En parlant d'initiatives volontaires, il existe des efforts spécifiques au secteur tels que Beyond Chocolate et des initiatives similaires dans l'industrie de la banane. Ce sont des programmes volontaires où des secteurs, comme l'industrie du chocolat en Belgique, ont collectivement décidé d’améliorer collectivement leurs normes. C'est une réponse au besoin de pratiques plus durables. Cependant, il est important de noter qu'il s'agit toujours d'une initiative volontaire. C'est là que le rôle du gouvernement entre en jeu. Alexander de Croo a joué un rôle clé dans la promotion de Beyond Chocolate, et maintenant nous voyons des discussions similaires émerger dans les secteurs du café, de la banane et d'autres matières premières, tant au niveau national qu'international.

En Belgique, en ce qui concerne la législation et l'implication gouvernementale, je pense qu'il y a une autre couche où d'énormes opportunités existent : les communautés locales. Ces entités locales représentent les plus petites unités administratives en contact direct avec leurs citoyens et consommateurs.

Par conséquent, les communautés ont un rôle vital à jouer en intégrant le commerce éthique et les principes du commerce équitable dans leurs politiques d'achat.

Quelles sont les plus belles réussites du label Fairtrade ?

Permettez-moi de partager deux exemples, l'un au niveau mondial et l'autre spécifique à la Belgique.

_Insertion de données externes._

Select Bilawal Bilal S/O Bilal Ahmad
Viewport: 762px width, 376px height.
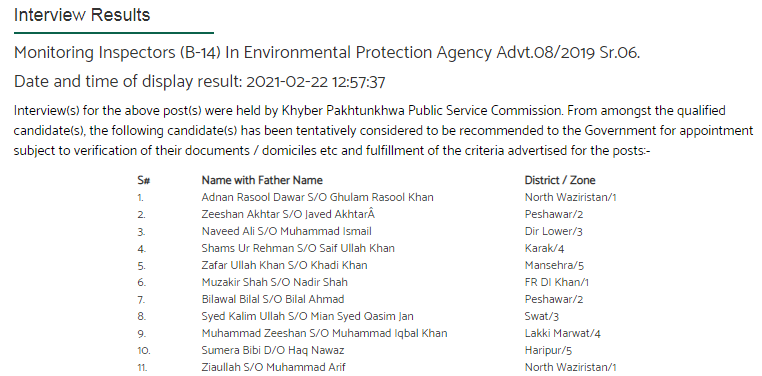[273, 299]
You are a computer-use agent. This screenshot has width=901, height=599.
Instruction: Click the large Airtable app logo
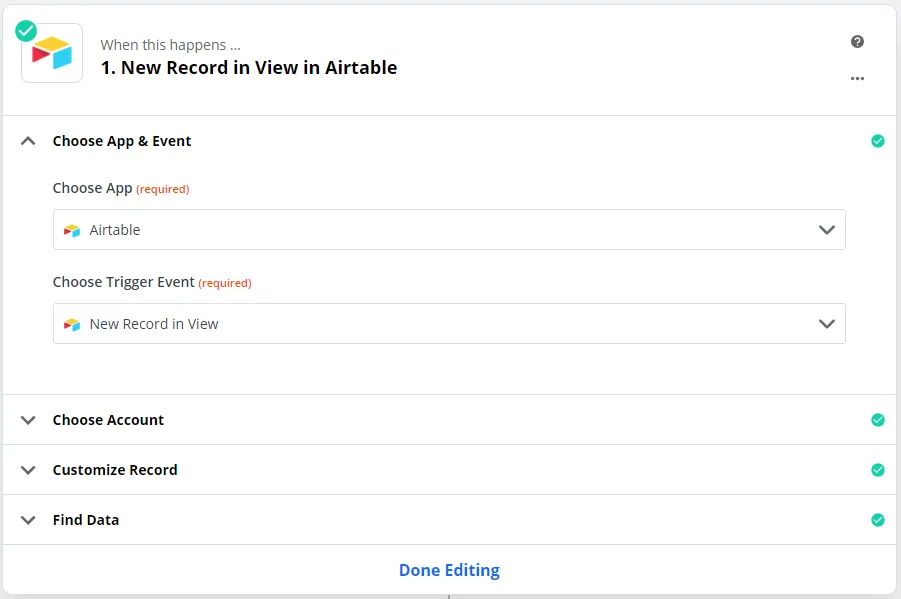coord(52,54)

Au niveau mondial, l'une des réussites est le programme Women's School of Leadership. Il s'agit d'une école où les femmes suivent une formation complète en leadership, qui leur donne les outils pour devenir des leaders au sein de leurs communautés. Il s'agit là d'un point essentiel car, dans les pays mal desservis, les femmes accomplissent souvent 80 % du travail, mais n'ont accès qu'à 20 % des ressources, des financements, des terres et de la prise de décision.

Si nous voulons rendre l'agriculture plus durable, l'autonomisation des femmes est essentielle. A ce jour, le programme est une véritable réussite dont l'impact va bien au-delà du simple soutien et de l'autonomisation des coopératives elles-mêmes.

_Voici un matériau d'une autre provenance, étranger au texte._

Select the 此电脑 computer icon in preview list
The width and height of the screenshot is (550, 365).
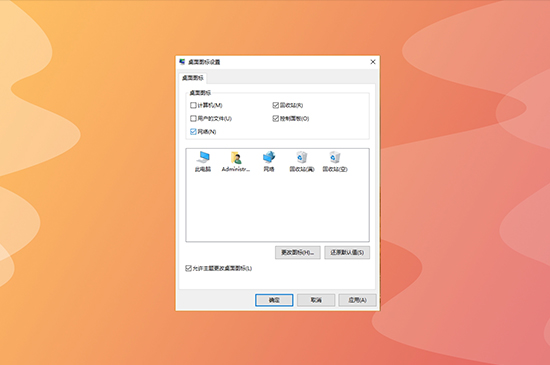tap(203, 161)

En Belgique, aujourd'hui, le commerce équitable est en plein essor, malgré les défis et les obstacles économiques et logistiques actuels. Le volume des ventes a augmenté, ainsi que le volume des primes accordées aux coopératives, ce qui démontre l’effet positif de notre travail.

Pour conclure, est-ce que les investisseurs sociaux spécialisés dans l'agriculture durable ont joué un rôle dans la croissance du secteur du commerce équitable ?

Absolument.

Leur contribution est étroitement liée à ce dont nous avons évoqué plus tôt dans notre entretien. Ils ont grandement contribué à la professionnalisation des coopératives agricoles, à l'amélioration de la qualité des produits, à l'élargissement de la gamme de produits et à garantie d'une production à long terme.

Leur rôle consistait à offrir un financement initial vital pour le lancement réussi des projets, tout en renforçant le professionnalisme des coopératives et des structures, les rendant ainsi plus attrayantes pour les financements ultérieurs.

Cette évolution du financement, passant du commerce initial à des investissements à long terme dans des installations plus importantes, a eu un impact significatif.

De plus, des investisseurs tels qu'Alterfin ont également accordé une attention particulière à l'assistance technique, fournissant aux coopératives le soutien nécessaire pour accroître leur efficacité et leur durabilité.

Globalement, je tiens à souligner l'importance cruciale des organisations comme la vôtre dans cette transition.

Grâce à vos efforts, nous avons assisté à une expansion significative du secteur du commerce équitable, accompagnée d'une reconnaissance croissante de la qualité des produits, ce qui a grandement stimulé la demande des consommateurs.